Exercise brief: Only the lines from the start of the entries through the line with "[Facebook] (90, 22)" are wanted; please output them exactly.

Recorded information:

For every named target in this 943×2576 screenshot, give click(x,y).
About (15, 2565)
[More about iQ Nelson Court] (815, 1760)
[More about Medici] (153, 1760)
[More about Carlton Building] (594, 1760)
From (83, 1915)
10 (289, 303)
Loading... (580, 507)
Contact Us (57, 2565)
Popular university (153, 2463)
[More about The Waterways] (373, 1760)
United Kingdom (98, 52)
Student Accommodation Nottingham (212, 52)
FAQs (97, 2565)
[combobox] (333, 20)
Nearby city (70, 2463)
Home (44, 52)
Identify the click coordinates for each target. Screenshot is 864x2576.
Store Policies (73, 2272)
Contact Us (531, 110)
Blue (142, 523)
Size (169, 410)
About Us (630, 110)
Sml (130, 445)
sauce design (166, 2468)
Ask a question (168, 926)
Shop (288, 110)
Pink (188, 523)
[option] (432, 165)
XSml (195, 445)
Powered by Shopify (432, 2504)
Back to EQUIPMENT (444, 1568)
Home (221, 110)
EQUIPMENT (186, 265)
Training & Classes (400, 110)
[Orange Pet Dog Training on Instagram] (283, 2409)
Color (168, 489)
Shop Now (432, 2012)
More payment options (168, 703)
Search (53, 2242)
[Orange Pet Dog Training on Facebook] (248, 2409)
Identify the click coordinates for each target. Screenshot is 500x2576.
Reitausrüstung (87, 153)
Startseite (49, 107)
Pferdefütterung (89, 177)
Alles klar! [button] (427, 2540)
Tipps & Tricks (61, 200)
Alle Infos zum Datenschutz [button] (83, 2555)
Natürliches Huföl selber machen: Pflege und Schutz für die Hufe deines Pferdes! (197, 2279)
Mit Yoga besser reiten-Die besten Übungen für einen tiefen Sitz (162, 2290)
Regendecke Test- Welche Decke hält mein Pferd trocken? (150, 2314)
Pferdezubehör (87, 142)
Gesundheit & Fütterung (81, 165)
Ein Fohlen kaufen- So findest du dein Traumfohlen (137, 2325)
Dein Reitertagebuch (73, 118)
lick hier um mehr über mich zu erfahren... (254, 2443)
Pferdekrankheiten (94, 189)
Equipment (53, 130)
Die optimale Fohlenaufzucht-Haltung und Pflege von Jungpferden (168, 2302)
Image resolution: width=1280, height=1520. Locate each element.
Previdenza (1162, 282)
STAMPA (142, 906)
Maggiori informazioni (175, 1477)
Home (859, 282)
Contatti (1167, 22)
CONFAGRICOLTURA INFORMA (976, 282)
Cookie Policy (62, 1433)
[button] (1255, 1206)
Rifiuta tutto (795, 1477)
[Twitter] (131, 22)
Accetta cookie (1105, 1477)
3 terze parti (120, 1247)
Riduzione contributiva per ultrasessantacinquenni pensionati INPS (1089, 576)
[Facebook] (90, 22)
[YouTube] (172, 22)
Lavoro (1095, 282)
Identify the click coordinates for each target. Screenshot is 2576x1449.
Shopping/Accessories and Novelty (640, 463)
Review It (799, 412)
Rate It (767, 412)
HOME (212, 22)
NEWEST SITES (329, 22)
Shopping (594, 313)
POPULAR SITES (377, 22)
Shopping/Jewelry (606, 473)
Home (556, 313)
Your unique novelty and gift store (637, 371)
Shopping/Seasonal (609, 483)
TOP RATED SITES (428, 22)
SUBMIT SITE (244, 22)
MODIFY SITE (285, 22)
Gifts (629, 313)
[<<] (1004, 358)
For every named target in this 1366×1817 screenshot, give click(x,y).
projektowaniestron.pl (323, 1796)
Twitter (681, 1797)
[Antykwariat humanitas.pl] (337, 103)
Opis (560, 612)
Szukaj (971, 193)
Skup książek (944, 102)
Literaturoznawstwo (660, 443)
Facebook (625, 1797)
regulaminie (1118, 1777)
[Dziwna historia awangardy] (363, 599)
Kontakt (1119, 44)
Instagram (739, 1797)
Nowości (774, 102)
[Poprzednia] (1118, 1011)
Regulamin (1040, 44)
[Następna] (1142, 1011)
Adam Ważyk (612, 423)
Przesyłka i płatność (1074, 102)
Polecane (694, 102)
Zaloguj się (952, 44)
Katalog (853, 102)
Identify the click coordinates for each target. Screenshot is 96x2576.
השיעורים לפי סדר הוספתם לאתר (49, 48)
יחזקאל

Exercise solution:
For every named target in this 943×2576 screenshot, give click(x,y).
About (15, 2565)
[More about iQ Nelson Court] (815, 1760)
[More about Medici] (153, 1760)
[More about Carlton Building] (594, 1760)
From (83, 1915)
10 (289, 303)
Loading... (580, 507)
Contact Us (57, 2565)
Popular university (153, 2463)
[More about The Waterways] (373, 1760)
United Kingdom (98, 52)
Student Accommodation Nottingham (212, 52)
FAQs (97, 2565)
[combobox] (333, 20)
Nearby city (70, 2463)
Home (44, 52)
Identify the click coordinates for each target. Screenshot is 864x2576.
Store Policies (73, 2272)
Contact Us (531, 110)
Blue (142, 523)
Size (169, 410)
About Us (630, 110)
Sml (130, 445)
sauce design (166, 2468)
Ask a question (168, 926)
Shop (288, 110)
Pink (188, 523)
[option] (432, 165)
XSml (195, 445)
Powered by Shopify (432, 2504)
Back to EQUIPMENT (444, 1568)
Home (221, 110)
EQUIPMENT (186, 265)
Training & Classes (400, 110)
[Orange Pet Dog Training on Instagram] (283, 2409)
Color (168, 489)
Shop Now (432, 2012)
More payment options (168, 703)
Search (53, 2242)
[Orange Pet Dog Training on Facebook] (248, 2409)
Identify the click coordinates for each target. Screenshot is 500x2576.
Reitausrüstung (87, 153)
Startseite (49, 107)
Pferdefütterung (89, 177)
Alles klar! [button] (427, 2540)
Tipps & Tricks (61, 200)
Alle Infos zum Datenschutz [button] (83, 2555)
Natürliches Huföl selber machen: Pflege und Schutz für die Hufe deines Pferdes! (197, 2279)
Mit Yoga besser reiten-Die besten Übungen für einen tiefen Sitz (162, 2290)
Regendecke Test- Welche Decke hält mein Pferd trocken? (150, 2314)
Pferdezubehör (87, 142)
Gesundheit & Fütterung (81, 165)
Ein Fohlen kaufen- So findest du dein Traumfohlen (137, 2325)
Dein Reitertagebuch (73, 118)
lick hier um mehr über mich zu erfahren... (254, 2443)
Pferdekrankheiten (94, 189)
Equipment (53, 130)
Die optimale Fohlenaufzucht-Haltung und Pflege von Jungpferden (168, 2302)
Image resolution: width=1280, height=1520. Locate each element.
Previdenza (1162, 282)
STAMPA (142, 906)
Maggiori informazioni (175, 1477)
Home (859, 282)
Contatti (1167, 22)
CONFAGRICOLTURA INFORMA (976, 282)
Cookie Policy (62, 1433)
[button] (1255, 1206)
Rifiuta tutto (795, 1477)
[Twitter] (131, 22)
Accetta cookie (1105, 1477)
3 terze parti (120, 1247)
Riduzione contributiva per ultrasessantacinquenni pensionati INPS (1089, 576)
[Facebook] (90, 22)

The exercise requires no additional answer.